CUBA-5
01/05/2008
Salutiamo velocemente i padroni di casa, riusciamo ad evitare comizio, corteo ed adunanza del 1° maggio e ci dirigiamo a nord-ovest verso L’Avana lungo l’autopista.
Come al solito ci perdiamo nello smisurato dedalo di vie e strade non segnalate della città, ma senza troppi drammi ne usciamo a Ovest, direzione Pinar del Rio.
Stiamo procedendo tranquillamente quando un uomo in divisa si butta letteralmente davanti alla macchina( e per poco non si ritrova suo malgrado a controllare di persona come è fatto il sotto dui una 206).
Ci chiede un passaggio: che fai, non ti fidi di un uomo in divisa?
E così proseguiamo il viaggio in 3.
Instauriamo una conversazione in italo-spagnolo.
E’ molto simpatico, e conosciamo così un po’ di vita dei ragazzi cubani.
E’ un sorvegliante, fa servizio presso una piantagione di tabacco( la migliore, dice lui), dove ci spiega deve andare a lavorare.
Doveva cominciare alle otto( adesso sono già le 3 del pomeriggio), ma siccome non ha trovato passaggi prima, quando arriverà inizierà il suo turno di otto ore.
Già, perchè qui si usa così: non c’è fretta, non ci sono orologi, non c’è l’assillo di dover arrivare in tempo per fare qualcosaa.
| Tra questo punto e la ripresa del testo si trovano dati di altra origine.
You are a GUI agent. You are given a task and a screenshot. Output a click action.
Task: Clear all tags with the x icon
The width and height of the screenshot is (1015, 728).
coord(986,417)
Di tempo ce n’è sempre abbastanza.
Anzi rimane stupito del nostro modo di lavorare, col cartellino per le timbrature, con le giornate rigidamente scandite, sempre uguali a sè stesse.
Altra verità dei cubani: IL MOJITO NON ESISTE. O meglio, esiste per i turisti. Qui nelle grandi occasioni bevono rhum solo, ballano, e fumano il sigaro.
Insiste e ci porta dal suo capo, alla piantagione di tabacco: ci fa girare in uno sterrato di terra rossastra, che termina in uno spiazzo con tre capanne, 5 persone e un paio di cani.
“OK, è finita! Qui ci sequestrano, derubano, ammazzano, e poi fanno sparire ogni traccia del nostro soggiorno!”
Ci viene incontro il cicerone della fazenda, un tizio sorridente dal Rolex d’oro, ci saluta, e chiede al capo della baracca qualcosa di lucente, che gli consegna in mano.
“Ci fanno fuori con un colpo alla testa...”
Si rivela invece molto disponibile e loquace: per cominciare da una serie di mazzi di sigari ben allineati su un’asse, prepara un Cohiba( Churchill) per me. Ne buca la testa, me lo porge, me lo fa accendere, e fumare con calma. Lo stesso fa con un Romeo y Julieta ( Corona) per la Pek.
Inizia così a raccontarci la storia dei sigari, dalla coltivazione della pianta, all’essicazione, alla arrotolatura( che resterà il nostro desiderio irrealizzato di tutta la vacanza) fino alle tecniche di lavorazione delle singole foglie prima della torceadura.
Ci offre un buon caffè e ci spiega i 5 modi per riconoscere se un sigaro è o meno un buon sigaro:
1- soffiando nel piede(la parte che si accende), il sigaro si gonfia, perchè è totalmente sigillato.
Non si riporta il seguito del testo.